4. the search for identity: (II) universalism

For Carlos Drummond de Andrade, the young poet from Minas Gerais with whom Mario de Andrade corresponded, the message that came across was essentially the proposed revolution in literary stile and in the use of language, rather than the primitivist manifesto. For his and the next intellectual generation in Belo Horizonte (the so-called "generation of 45"), the purpose of intellectual life was to transcend local limitations, and could never mean a return to it. Minas Gerais produced excellent poets, but nothing similar to the militant literature so characteristic of the Brazilian Northeast. Their poetry was freer and their themes more local than with the previous generation; they seldom left, however, the realm of esthetics, and their inspiration remained unmistakably French.

Paris was traditionally very close to Brazilian elites. The country's schools of Medicine and Engineering followed French models, adopted French manuals, and even in the secondary schools French textbooks were utilized. French positivism provided Brazilian engineers and officers with intellectual justifications for their power aspirations, and French - inspired free masonry helped to limit the powers of the Church. The School of Mines created in the old capital of Minas Gerais, Ouro Preto, in the nineteenth century, was organized and ruled by a French engineer, and French presence was obviously intense in Belo Horizonte. Engineers were not, however, intellectuals. Mineiro intellectuals were mostly in the Law Schools, and, for them, French authors meant Balzac and Anatole France, rather than Rousseau, Comte our Saint-Simon. Why French political ideals did not arrive in Minas Gerais? One can imagine that its elite was too restricted and too closed to give space to libertarian ideologies. French was certainly the language of choice for active and militant intellectuals in Rio and São Paulo; but in Minas Gerais, it came as literature.

England was much closer to Brasil than France from an economic point of view, but had never the same intellectual influence(16). For some years in the early twenty century an English secondary schools existed in Belo Horizonte, and Pedro Nava, among others, studied there(17). There was little trace of its influence in the city's cultural life, however, in the following decades. Three examples demonstrate how Brazilian culture resisted Anglo-Saxon influences. One is Gilberto Freyre, who studied in the United States in the thirties. Although he became respected for his international career, Freyre was always isolated figure in the Brazilian cultural milieu. The second is Anisio Teixeira, who studied at Colombia University in the twenties, brought to Brazil the ideas of John Dewey, and was very active in the educational reform movements in the thirties. Transposed to the Brazilian version of the French conflict between public (laic) vs. private (Catholic) education, his concern with community-based education was taken as a synonym of communism, and he was treated accordingly. A similar faith fell over Monteiro Lobato, also taken by many as a dangerous communist because of his sympathy towards the United States. One of the few noted influences of English thought in Brazil was Spencer evolutionism - but Auguste Comte was much closer(18).

## Data
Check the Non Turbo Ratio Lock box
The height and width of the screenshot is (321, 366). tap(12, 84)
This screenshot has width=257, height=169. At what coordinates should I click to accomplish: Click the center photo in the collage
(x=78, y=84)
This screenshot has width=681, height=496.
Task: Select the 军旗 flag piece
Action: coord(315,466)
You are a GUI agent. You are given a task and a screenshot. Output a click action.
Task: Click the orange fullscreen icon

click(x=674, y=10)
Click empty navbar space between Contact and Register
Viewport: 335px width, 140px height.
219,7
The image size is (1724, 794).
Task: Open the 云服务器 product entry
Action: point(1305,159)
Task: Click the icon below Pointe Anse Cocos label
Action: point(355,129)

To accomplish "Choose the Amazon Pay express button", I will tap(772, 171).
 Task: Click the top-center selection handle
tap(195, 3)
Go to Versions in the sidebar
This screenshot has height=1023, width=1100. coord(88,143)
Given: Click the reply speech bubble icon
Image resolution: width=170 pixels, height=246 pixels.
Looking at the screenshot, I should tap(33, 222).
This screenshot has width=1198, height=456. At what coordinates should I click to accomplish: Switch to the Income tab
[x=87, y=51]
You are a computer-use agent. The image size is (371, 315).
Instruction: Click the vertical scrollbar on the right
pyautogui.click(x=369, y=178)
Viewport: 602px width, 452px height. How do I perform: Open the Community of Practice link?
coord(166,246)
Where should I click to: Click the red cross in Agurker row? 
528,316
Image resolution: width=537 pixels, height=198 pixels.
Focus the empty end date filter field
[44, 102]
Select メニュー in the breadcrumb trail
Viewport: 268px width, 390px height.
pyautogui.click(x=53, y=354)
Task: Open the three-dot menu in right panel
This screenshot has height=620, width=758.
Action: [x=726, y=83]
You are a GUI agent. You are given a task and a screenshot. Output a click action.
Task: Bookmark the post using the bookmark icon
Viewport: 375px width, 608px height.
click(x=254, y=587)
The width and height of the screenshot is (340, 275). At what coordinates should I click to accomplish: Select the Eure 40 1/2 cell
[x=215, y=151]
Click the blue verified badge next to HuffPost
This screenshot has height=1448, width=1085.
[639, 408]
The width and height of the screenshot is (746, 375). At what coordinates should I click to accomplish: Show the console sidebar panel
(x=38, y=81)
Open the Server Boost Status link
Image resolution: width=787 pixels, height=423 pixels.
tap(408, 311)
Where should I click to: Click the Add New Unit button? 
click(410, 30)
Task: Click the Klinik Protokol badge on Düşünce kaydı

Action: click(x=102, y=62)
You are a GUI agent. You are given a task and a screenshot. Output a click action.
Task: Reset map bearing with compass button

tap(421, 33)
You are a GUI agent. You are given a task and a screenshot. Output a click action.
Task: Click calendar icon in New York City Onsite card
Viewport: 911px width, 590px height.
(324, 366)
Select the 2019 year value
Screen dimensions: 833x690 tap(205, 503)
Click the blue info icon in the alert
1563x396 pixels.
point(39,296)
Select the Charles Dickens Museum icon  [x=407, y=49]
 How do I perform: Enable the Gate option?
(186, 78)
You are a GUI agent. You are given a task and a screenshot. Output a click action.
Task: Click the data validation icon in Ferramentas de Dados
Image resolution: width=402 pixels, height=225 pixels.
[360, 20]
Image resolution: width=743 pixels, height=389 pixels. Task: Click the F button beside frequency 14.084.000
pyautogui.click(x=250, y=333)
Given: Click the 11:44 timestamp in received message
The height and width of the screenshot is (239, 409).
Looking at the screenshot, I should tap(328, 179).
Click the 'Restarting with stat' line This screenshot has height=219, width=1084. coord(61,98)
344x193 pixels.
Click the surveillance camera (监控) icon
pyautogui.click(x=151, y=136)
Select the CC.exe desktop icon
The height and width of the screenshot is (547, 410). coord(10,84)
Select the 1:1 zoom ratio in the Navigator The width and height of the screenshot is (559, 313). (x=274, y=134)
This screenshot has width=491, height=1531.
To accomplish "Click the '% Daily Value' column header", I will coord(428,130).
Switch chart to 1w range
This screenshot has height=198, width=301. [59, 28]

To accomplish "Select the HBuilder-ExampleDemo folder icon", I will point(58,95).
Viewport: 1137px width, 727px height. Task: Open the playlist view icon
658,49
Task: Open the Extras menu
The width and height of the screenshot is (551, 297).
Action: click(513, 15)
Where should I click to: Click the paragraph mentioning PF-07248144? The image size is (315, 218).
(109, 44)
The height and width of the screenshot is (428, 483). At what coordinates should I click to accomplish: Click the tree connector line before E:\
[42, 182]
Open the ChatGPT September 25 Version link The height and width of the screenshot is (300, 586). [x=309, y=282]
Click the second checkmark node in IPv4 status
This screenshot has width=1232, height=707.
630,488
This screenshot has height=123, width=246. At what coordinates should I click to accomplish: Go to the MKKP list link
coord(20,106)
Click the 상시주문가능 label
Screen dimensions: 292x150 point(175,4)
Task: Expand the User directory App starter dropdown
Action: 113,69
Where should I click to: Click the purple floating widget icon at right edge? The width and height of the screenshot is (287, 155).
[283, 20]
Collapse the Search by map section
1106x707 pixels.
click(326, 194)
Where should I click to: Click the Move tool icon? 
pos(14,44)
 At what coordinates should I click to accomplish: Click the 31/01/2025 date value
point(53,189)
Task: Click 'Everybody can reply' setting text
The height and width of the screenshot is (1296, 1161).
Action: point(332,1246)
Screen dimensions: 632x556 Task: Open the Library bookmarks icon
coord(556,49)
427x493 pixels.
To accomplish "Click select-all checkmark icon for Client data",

## Activity
In the excerpt about intellectual influences in Minas Gerais and Brazil, why was Anisio Teixeira's concern with community-based education taken as a synonym of communism? Explain in one to three sentences.

## Response
Teixeira's ideas, drawn from John Dewey, were transposed to the Brazilian version of the French conflict between public (laic) and private (Catholic) education. Within that conflict, his concern with community-based education was read as communism, and he was treated accordingly.